++++ Provided information

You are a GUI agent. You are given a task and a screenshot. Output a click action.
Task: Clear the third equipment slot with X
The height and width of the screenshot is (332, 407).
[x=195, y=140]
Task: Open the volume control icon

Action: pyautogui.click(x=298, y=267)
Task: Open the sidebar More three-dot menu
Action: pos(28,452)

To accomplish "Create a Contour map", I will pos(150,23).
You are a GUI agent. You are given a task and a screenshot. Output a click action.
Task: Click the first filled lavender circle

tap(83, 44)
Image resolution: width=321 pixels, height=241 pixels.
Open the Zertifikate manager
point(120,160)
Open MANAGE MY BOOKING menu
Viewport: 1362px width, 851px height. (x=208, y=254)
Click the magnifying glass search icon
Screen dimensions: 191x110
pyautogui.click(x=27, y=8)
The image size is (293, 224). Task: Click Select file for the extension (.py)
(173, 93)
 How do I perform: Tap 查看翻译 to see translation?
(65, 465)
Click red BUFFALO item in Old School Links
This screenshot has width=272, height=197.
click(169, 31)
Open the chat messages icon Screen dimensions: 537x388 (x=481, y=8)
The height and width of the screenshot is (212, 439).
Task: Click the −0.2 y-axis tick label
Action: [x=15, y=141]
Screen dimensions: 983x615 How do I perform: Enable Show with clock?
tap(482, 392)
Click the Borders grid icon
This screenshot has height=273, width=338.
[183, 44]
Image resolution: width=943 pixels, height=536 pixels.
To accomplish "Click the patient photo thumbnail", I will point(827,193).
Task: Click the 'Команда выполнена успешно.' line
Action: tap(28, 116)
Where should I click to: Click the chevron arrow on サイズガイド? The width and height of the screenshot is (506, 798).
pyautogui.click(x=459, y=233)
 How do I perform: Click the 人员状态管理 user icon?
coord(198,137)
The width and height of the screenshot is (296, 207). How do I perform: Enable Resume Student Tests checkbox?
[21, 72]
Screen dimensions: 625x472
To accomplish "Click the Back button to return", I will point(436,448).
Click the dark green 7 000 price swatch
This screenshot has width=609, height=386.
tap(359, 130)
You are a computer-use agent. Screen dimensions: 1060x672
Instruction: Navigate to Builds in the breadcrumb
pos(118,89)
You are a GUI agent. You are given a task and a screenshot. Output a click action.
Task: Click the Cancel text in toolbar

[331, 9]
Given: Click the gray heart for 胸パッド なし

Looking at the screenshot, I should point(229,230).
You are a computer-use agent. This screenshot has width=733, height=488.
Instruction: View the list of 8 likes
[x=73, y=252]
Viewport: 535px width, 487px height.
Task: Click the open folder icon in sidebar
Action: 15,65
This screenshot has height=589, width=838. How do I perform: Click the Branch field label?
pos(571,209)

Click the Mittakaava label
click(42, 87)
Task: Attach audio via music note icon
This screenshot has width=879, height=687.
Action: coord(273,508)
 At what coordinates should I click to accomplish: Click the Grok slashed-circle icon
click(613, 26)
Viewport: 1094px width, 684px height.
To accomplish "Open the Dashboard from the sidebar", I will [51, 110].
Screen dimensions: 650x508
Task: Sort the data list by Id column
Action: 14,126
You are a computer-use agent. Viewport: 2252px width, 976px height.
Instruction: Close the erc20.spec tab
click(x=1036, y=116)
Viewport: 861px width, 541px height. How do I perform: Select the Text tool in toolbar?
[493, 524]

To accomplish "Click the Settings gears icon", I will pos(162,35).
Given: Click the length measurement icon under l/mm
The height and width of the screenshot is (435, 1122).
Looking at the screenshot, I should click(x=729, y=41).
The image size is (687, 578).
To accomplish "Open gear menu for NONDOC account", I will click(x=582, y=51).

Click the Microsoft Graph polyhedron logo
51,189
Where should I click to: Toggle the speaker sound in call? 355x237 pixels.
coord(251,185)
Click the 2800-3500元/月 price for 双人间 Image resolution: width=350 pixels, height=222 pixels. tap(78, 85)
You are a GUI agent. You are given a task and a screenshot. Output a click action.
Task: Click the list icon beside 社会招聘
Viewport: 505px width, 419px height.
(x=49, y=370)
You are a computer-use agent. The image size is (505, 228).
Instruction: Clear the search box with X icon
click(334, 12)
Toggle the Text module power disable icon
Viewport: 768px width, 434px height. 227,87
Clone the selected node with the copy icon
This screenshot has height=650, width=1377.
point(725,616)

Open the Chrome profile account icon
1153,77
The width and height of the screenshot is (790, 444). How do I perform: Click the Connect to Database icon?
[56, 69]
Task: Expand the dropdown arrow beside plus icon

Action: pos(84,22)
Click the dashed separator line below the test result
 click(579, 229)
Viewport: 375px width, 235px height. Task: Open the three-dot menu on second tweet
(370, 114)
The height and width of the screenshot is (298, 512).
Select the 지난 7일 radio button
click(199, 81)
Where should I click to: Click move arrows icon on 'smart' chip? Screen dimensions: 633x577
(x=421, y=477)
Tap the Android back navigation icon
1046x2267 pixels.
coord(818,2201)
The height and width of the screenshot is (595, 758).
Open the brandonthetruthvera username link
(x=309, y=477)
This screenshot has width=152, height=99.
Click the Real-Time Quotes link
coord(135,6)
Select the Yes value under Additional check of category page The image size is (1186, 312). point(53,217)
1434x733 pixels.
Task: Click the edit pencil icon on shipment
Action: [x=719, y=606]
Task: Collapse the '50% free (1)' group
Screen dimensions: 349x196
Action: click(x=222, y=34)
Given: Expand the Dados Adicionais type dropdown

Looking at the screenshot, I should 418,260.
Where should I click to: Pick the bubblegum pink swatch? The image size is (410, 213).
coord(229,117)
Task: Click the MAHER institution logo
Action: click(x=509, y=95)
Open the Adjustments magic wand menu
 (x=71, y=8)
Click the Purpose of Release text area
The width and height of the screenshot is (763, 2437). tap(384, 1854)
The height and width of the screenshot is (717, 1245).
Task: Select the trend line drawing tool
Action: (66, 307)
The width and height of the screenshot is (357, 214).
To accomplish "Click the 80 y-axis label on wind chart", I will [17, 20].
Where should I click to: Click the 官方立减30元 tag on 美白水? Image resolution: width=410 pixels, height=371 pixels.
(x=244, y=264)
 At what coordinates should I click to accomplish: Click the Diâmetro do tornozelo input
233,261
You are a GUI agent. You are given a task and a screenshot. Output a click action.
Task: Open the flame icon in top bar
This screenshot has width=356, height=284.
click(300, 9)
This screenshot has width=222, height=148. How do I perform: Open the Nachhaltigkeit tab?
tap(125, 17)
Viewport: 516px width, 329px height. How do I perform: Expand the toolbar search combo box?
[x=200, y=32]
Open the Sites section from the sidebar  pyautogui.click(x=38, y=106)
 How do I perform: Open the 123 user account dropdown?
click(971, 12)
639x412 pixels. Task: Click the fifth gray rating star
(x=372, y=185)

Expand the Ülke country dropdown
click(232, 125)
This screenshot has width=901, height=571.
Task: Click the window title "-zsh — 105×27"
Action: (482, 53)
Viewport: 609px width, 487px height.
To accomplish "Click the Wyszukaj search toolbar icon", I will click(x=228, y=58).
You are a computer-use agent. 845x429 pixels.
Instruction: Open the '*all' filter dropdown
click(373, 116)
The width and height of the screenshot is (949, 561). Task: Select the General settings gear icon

++++++++

Work instructions: Repeat, word for word, the lines from the opening of the material through the line containing "Click the magnifying glass search icon".

Your solution:
You are a GUI agent. You are given a task and a screenshot. Output a click action.
Task: Clear the third equipment slot with X
The height and width of the screenshot is (332, 407).
[x=195, y=140]
Task: Open the volume control icon

Action: pyautogui.click(x=298, y=267)
Task: Open the sidebar More three-dot menu
Action: pos(28,452)

To accomplish "Create a Contour map", I will pos(150,23).
You are a GUI agent. You are given a task and a screenshot. Output a click action.
Task: Click the first filled lavender circle

tap(83, 44)
Image resolution: width=321 pixels, height=241 pixels.
Open the Zertifikate manager
point(120,160)
Open MANAGE MY BOOKING menu
Viewport: 1362px width, 851px height. (x=208, y=254)
Click the magnifying glass search icon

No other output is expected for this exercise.